Em sua decisão, Erhardt explicou que a liminar concedida em Primeira Instância se impõe como óbice à reestruturação da Petrobras. “Verifica-se que o cumprimento da liminar, cujos efeitos ora se pretende suspender, implicará grave lesão à economia pública, tendo em vista as cifras de alguns indicadores financeiros apresentados pela ora requerente (a Petrobrás), dentre elas: aumento da dívida líquida, em 2018, de US$ 77 bilhões, para agregar os valores que deixarão de ser obtidos desse desinvestimento; necessidade de investimento adicional no período 2018-2025 (US$ 127 milhões) e redução do caixa, em 2018, de US$ 21 bilhões (se comparado ao ano de 2017)”.
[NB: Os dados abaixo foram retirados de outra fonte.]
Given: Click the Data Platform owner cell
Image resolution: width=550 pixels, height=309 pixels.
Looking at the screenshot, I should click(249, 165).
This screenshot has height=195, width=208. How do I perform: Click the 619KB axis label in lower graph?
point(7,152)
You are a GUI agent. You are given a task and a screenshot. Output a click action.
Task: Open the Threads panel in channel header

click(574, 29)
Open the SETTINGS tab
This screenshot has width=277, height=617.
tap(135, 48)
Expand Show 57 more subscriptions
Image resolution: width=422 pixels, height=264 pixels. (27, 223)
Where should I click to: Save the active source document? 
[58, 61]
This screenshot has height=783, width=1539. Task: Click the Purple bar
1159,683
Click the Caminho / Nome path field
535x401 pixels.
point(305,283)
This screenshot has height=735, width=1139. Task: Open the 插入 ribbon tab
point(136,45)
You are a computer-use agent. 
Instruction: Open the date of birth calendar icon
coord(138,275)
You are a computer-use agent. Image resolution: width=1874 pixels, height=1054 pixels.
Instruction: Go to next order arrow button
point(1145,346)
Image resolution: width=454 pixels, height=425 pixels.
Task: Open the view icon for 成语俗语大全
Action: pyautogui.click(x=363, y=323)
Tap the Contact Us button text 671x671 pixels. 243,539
 A advogada reforça que o Sindipetro AL/SE vai continuar ajuizando as ações populares enquanto, na visão deles, houver ilegalidade na política de desinvestimentos, para que prevaleça tudo o que seja bom para o Brasil. Para eles, as vendas significam um sério ataque à soberania nacional, ao patrimônio público, ao futuro de cada brasileiro.

O sindicato acredita que não se furtou do cumprimento de seu papel: defender a Petrobras e o patrimônio do povo brasileiro.

“O que nós temos visto nesse plano de desinvestimentos é, na prática, a retirada da Petrobrás do Nordeste. É a venda de grande parte dos campos terrestres do Nordeste, de todos os campos de águas rasas, da petroquímica Suape, das termoelétricas na Bahia, da TAG (Transportadora de Gás Associada) – que é toda a malha de dutos que transportam gás aqui no Nordeste. Então, o que a gente vive, hoje, é um processo de desindustrialização no Nordeste e que a Petrobras tem cumprido um papel fundamental nisso com a sua política nacional de desinvestimentos. Uma política oposta ao que se esperaria de uma empresa pública, que deveria ter por objetivo o desenvolvimento social e econômico dessa região”, alertou Souza.

Por fim, Vinhas lembra que o petróleo guardado no subsolo não gera qualquer valor para o País. O retorno para a sociedade na forma de impostos, participações governamentais e na geração de empregos somente acontece quando o petróleo é produzido.

Para que isso aconteça em menor tempo e de forma mais eficiente, as parcerias estabelecidas pela Petrobras são fundamentais. “Após um período de queda do preço do petróleo, má gestão e dos mal feitos escancarados pela Operação Lava Jato, a Petrobrás tornou-se refém do seu endividamento, o que a impede de investir plenamente nos ativos potencialmente capazes de reverter tal quadro. O desinvestimento é medida necessária para sanear a empresa, torná-la mais eficiente e, sendo assim, fazê-la voltar a ser um vetor de desenvolvimento para o Brasil”, enfatizou o advogado.

A Petrobrás Distribuidora, em resultado divulgado em março deste ano, apresentou o seu lucro líquido obtido no ano passado. A quantia de R$ 1,15 bilhão foi registrada, revertendo um prejuízo de R$ 315 milhões contabilizado em 2016. De acordo com Parente, a Petrobrás pagou, em 2017, uma conta de R$ 22,3 bilhões de juros.

“Se comparado a outras empresas do setor, em dólares, estamos falando que a Petrobrás gasta todo ano cerca de US$ 5 bilhões a mais que suas concorrentes em juros. Esse dinheiro é suficiente para construir um sistema inteiro de exploração do pré-sal. Ou seja, o atingimento da meta de desinvestimentos é crucial para a garantia da capacidade de investimento da Petrobras”, informou.

Uma das conquistas do Sindipetro AL/SE veio em junho deste ano, quando a Quarta Turma do TRF5, por maioria, suspendeu a venda de 90% das ações da Transportadora Associada de Gás S. A. (TAG).

A subsidiária integral da Petrobras é responsável pelo transporte e armazenagem de gás natural, por meio de gasodutos, terminais ou embarcações.

Os desembargadores federais Edilson Nobre (relator) e Rubens Canuto ressalvaram, contudo, a possibilidade de continuidade do procedimento de alienação, desde que precedido de licitação, o que não tinha sido observado anteriormente.

Fonte: Revista do Tribunal Regional Federal da 5 Região, “Argumento”.